Varney, who has been in law enforcement for nearly three decades, has plenty of such memories.  Varney began his career with the Dallas (Texas) Police Department in 1983 and “will always be grateful” for his 10 years there. Varney left Dallas as a sergeant in 1993 and moved back to his native Lansing (Mich.) to work for the Lansing PD, another department with outstanding people and great history.  Varney left Lansing in 2004 to take the Chief’s position at Chowchilla PD.

All three places, he told me, are full of great memories. 

In Dallas Varney located a suspect after he committed an armed robbery. “He had ‘Say Ho’ cut into the hair on the back of his head, which was seen by a witness during the crime. That was a clue,” he laughed. 

“From Lansing it may have been the package interdiction with my K9 partner where he cleared a room full of packages in record time, alerted on a package full of marijuana and instead of ‘active alert’ decided to strike a Rin Tin Tin pose on top of the package. The task force officer looks over at me and said, “Man, is your dog [bleeping] with you?”

Maybe nutty things happen around Chowchilla because it’s in the richest almond-growing area in the world?

“There was the time that we had shots fired at us from an apartment. We were able to get a kindergarten age member of the family away from the residence during a lull in the shooting from inside. Although we had an idea what the suspect was firing I asked the young girl what the man inside was firing and if it resembled the handgun I was holding. Despite the fact that we were taking additional fire, she very matter of factly stated, “Oh no, it’s much bigger than that, you have to hold it with two hands”. Talk about calm under fire. Suspect was later arrested and no officers were injured. Not funny at the time, but it is now.”

I Live in a Small Town
Varney said he truly enjoys being chief in a relatively little, rural PD, where he’s got great officers who — even in a rural town of about 17,000 souls — still keep plenty busy both in crime fighting and community policing. 

“I enjoy meeting and getting to know people,” Varney told me. “I enjoy being able to count on my neighbors to help and living five minutes from the office. Sometimes you can see the long term positive affect that your agency has on someone’s life. You can’t get complacent though. Working in a smaller town often puts you in much closer contact with the criminal players on a daily basis,” Varney cautioned. 

“We have a good group of troops here that look out for each other. The group has stayed cohesive through tough economic times and several of them are involved in the community in some fashion — whether it’s through PAL, Little League, K9 fundraising, Law Enforcement Torch Run, or other activities.”

So, what would Chief Varney tell a “big city” LEO out there who is considering going through the application process for a “small town” Chief of Police?
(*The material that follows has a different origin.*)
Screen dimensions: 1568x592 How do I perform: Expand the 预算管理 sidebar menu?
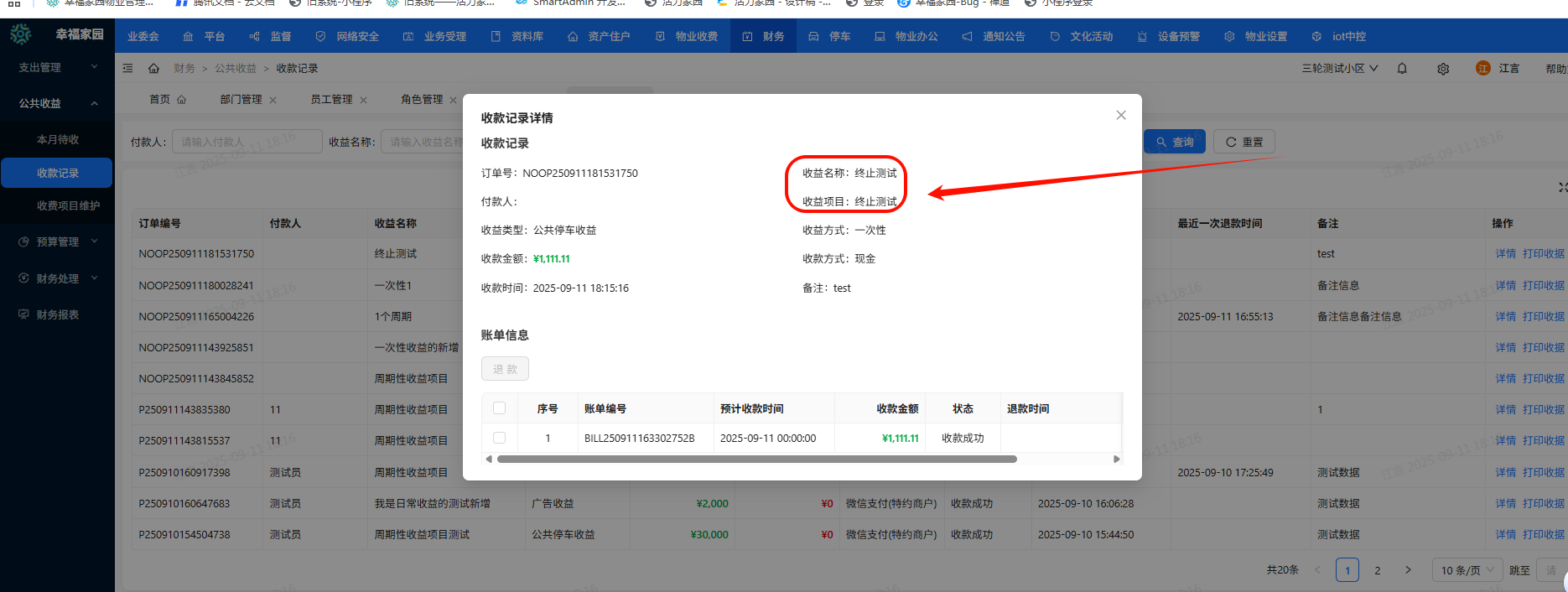57,241
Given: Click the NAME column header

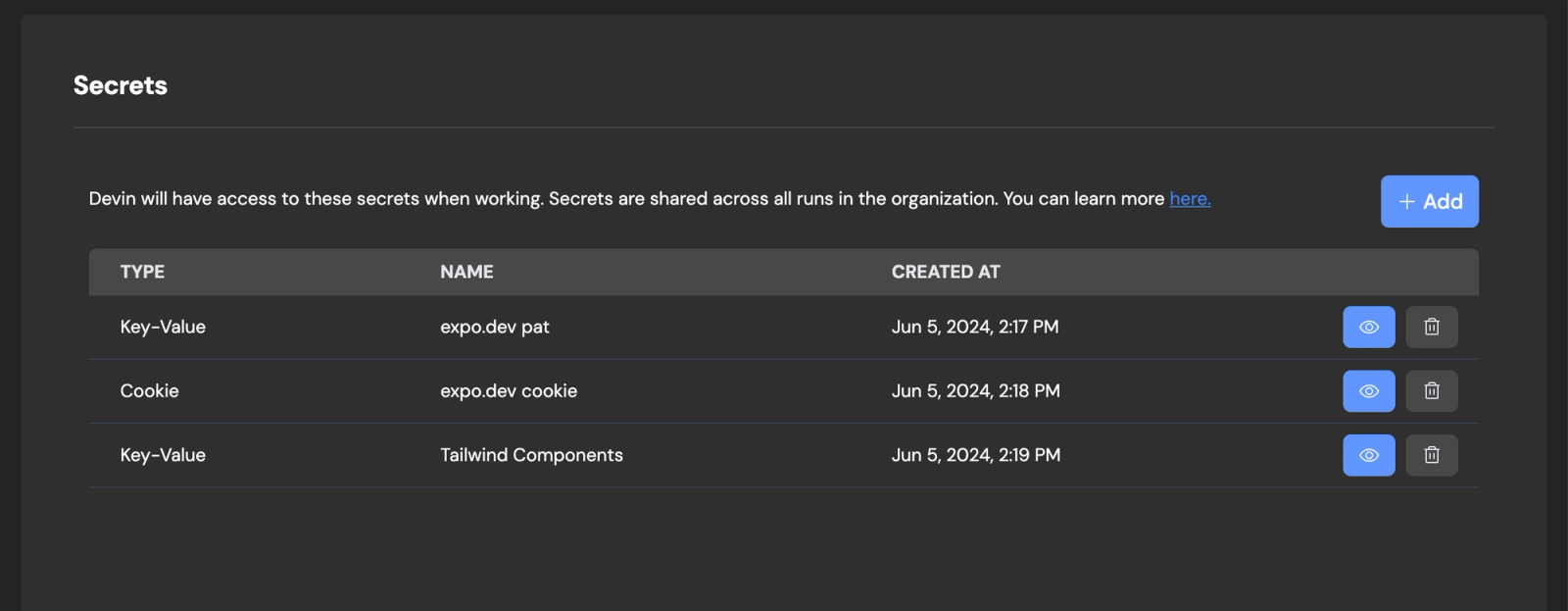Looking at the screenshot, I should tap(466, 272).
“Do a good job of vetting the agency you are going to and don’t be afraid to ask questions. Policing in a smaller market is a very different ballgame. It can be very rewarding and challenging and at other times frustrating. Those layers of command you have at a big agency? That would be you at a small agency. You have to be interested, prepared and excited about dealing with it all, from dog at large to high risk search or arrest warrant service in a small town.”

Varney advises that you should know well why you are going to a certain location. “In my case I was interested in the challenge of being Chief of Police and wanted to be near Hume CA which at the time was the administrative home of Pointman Leadership Institute.

Chief Varney, when you’re sitting on that beach and enjoying that soda, we’ll all be saluting you and your excellent career in law enforcement.